I'm trying to work with this camera SDK, and let's say the camera has this function called CameraGetImageData(BYTE* data), which I assume takes in a byte array, modifies it with the image data, and then returns a status code based on success/failure. The SDK provides no documentation whatsoever (not even code comments) so I'm just guestimating here. Here's a code snippet on what I think works
BYTE* data = new BYTE[10000000]; // an array of an arbitrary large size, I'm not
// sure what the exact size needs to be so I
// made it large
CameraGetImageData(data);
// Do stuff here to process/output image data
I've run the code w/ breakpoints in Visual Studio and can confirm that the CameraGetImageData function does indeed modify the array. Now my question is, is there a standard way for cameras to output data? How should I start using this data and what does each byte represent? The camera captures in 8-bit color.
Take pictures of pure red, pure green and pure blue. See what comes out.
Also, I'd make the array 100 million, not 10 million if you've got the memory, at least initially. A 10 megapixel camera using 24 bits per pixel is going to use 30 million bytes, bigger than your array. If it does something crazy like store 16 bits per colour it could take up to 60 million or 80 million bytes.
You could fill this big array with data before passing it. For example fill it with '01234567' repeated. Then it's really obvious what bytes have been written and what bytes haven't, so you can work out the real size of what's returned.
I don't think there is a standard but you can try to identify which values are what by putting some solid color images in front of the camera. So all pixels would be approximately the same color. Having an idea of what color should be stored in each pixel you may understand how the color is represented in your array. I would go with black, white, reg, green, blue images.
But also consider finding a better SDK which has the documentation, because making just a big array is really bad design
You should check the documentation on your camera SDK, since there's no "standard" or "common" way for data output. It can be raw data, it can be RGB data, it can even be already compressed. If the camera vendor doesn't provide any information, you could try to find some libraries that handle most common formats, and try to pass the data you have to see what happens.
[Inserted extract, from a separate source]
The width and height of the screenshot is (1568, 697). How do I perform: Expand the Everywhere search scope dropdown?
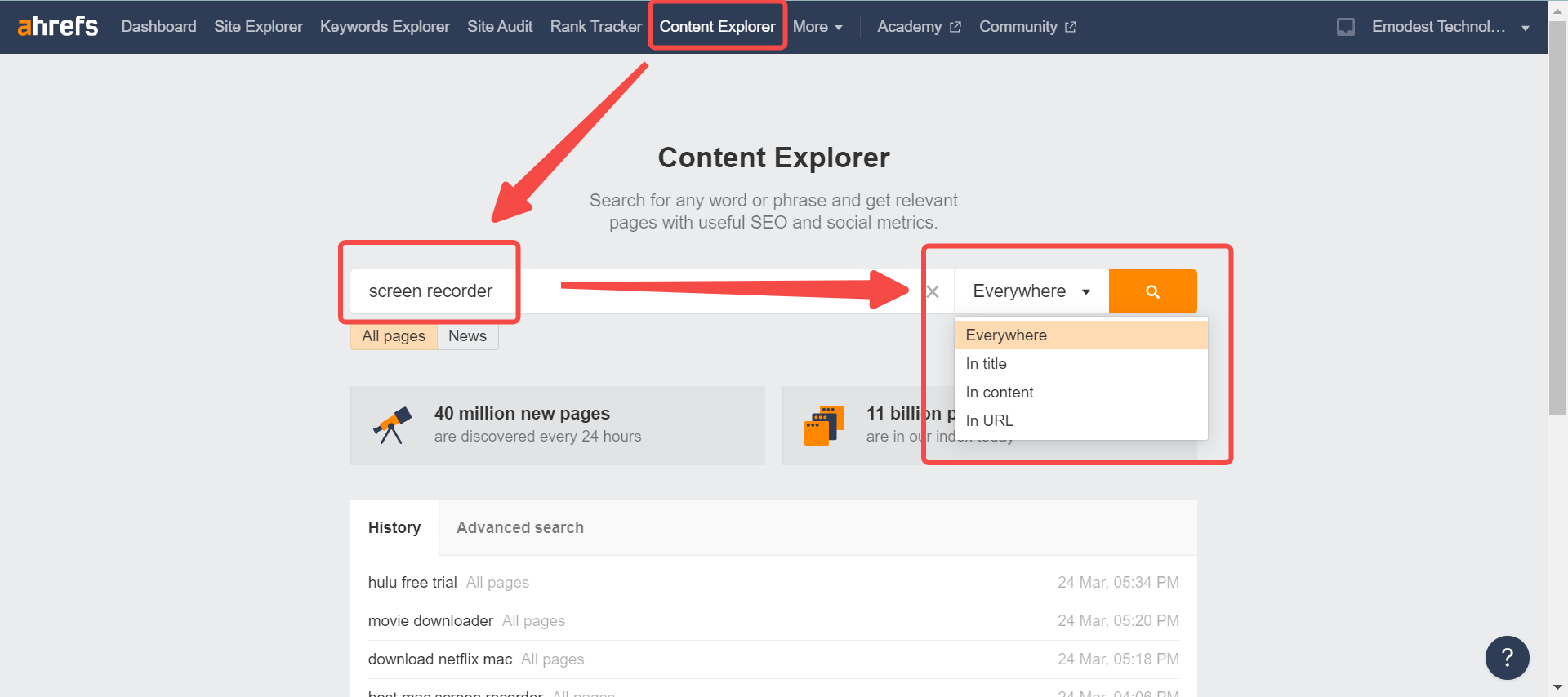coord(1031,291)
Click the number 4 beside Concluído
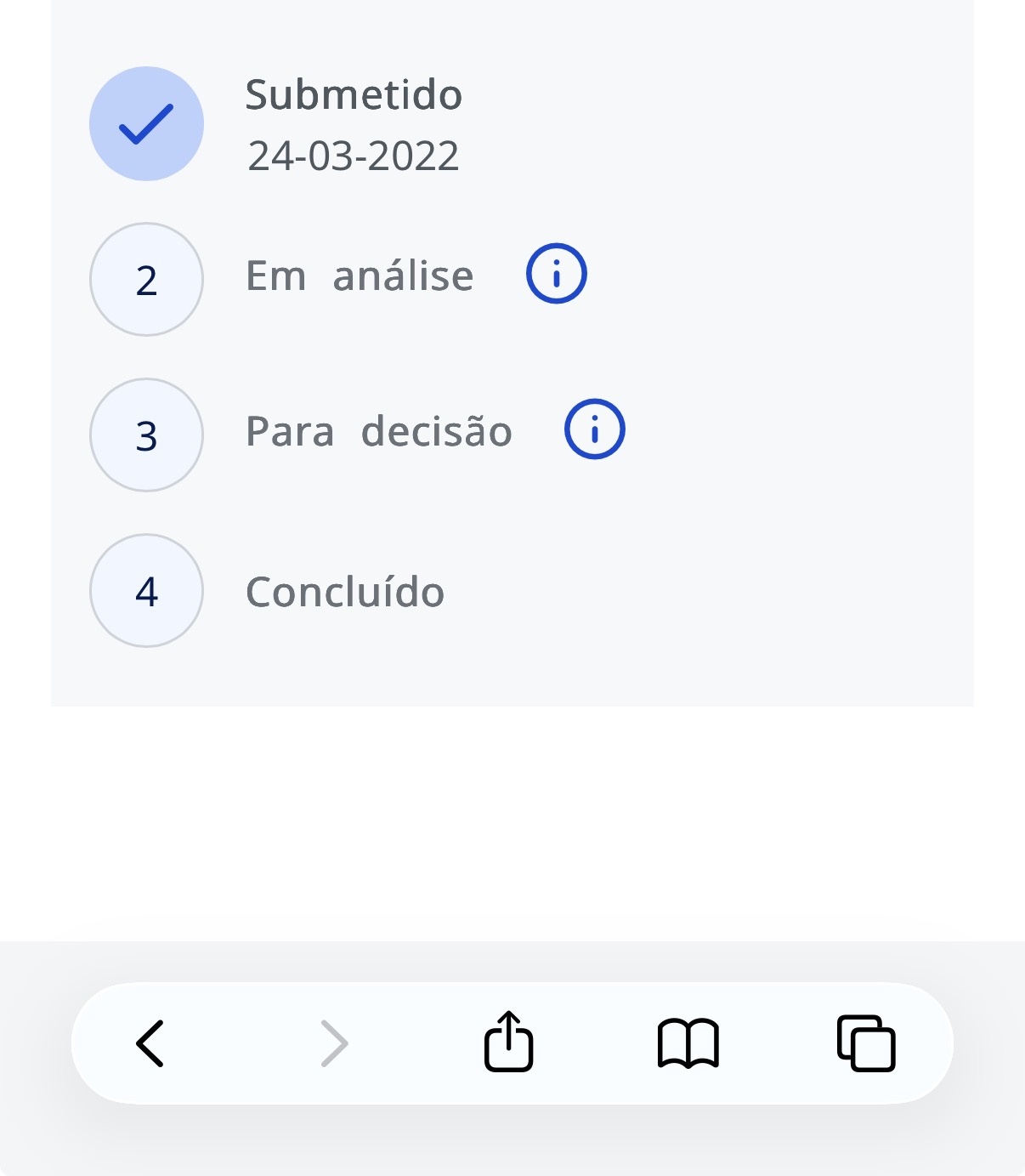Image resolution: width=1025 pixels, height=1176 pixels. coord(146,592)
Without even knowing the type of the camera, this question is nearly impossible to answer.
If it is a scientific camera, chances are good that it adhers to the IEEE 1394 (aka IIDC or DCAM) standard. I have personally worked with such a camera made by Hamamatsu using this library to interface with the camera.
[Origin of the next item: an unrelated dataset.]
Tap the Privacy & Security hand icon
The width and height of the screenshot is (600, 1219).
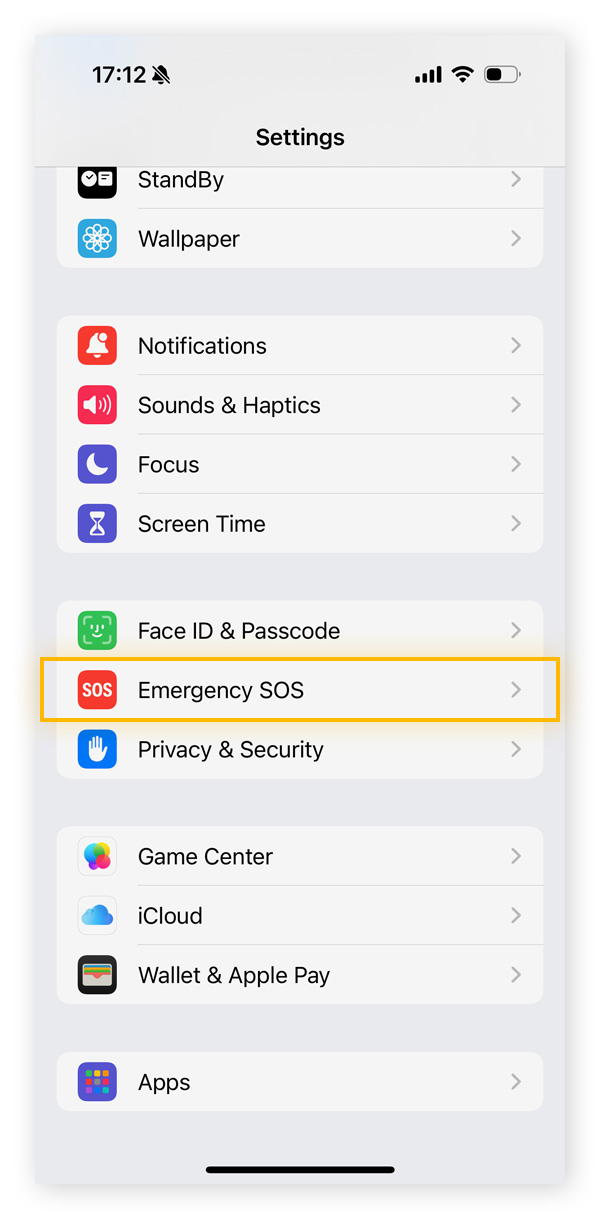point(97,749)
In my case the camera output was just raw data. The camera itself was monochrome and each pixel had a depth-resolution of 12 bit. Therefore, each pixel intensity was stored as 16-bit unsigned value in the result array. The size of the array was simply width * height * 2 bytes, where width and height are the image dimensions in pixels the factor 2 is for 16-bit per pixel. The width and height were known a-priori from the chosen camera mode.
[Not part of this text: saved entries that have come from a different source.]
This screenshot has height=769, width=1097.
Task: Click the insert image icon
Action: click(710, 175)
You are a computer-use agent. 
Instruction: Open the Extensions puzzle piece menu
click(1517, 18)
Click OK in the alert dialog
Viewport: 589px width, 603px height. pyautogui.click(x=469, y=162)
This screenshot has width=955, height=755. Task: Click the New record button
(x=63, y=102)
If you have the dimensions of the result image, try to dump your byte array into a file and load the result either in Python or Matlab and just try to visualize the content. Another possibility is to load this raw file with an image editor such as ImageJ and hope to get anything out from it.
Good luck!
I hope this question's solution will helps you: https://stackoverflow.com/a/3340944/291372
Actually you've got an array of pixels (assume 1 byte per pixel if you camera captires in 8-bit). What you need - is just determine width and height. after that you can try to restore bitmap image from you byte array.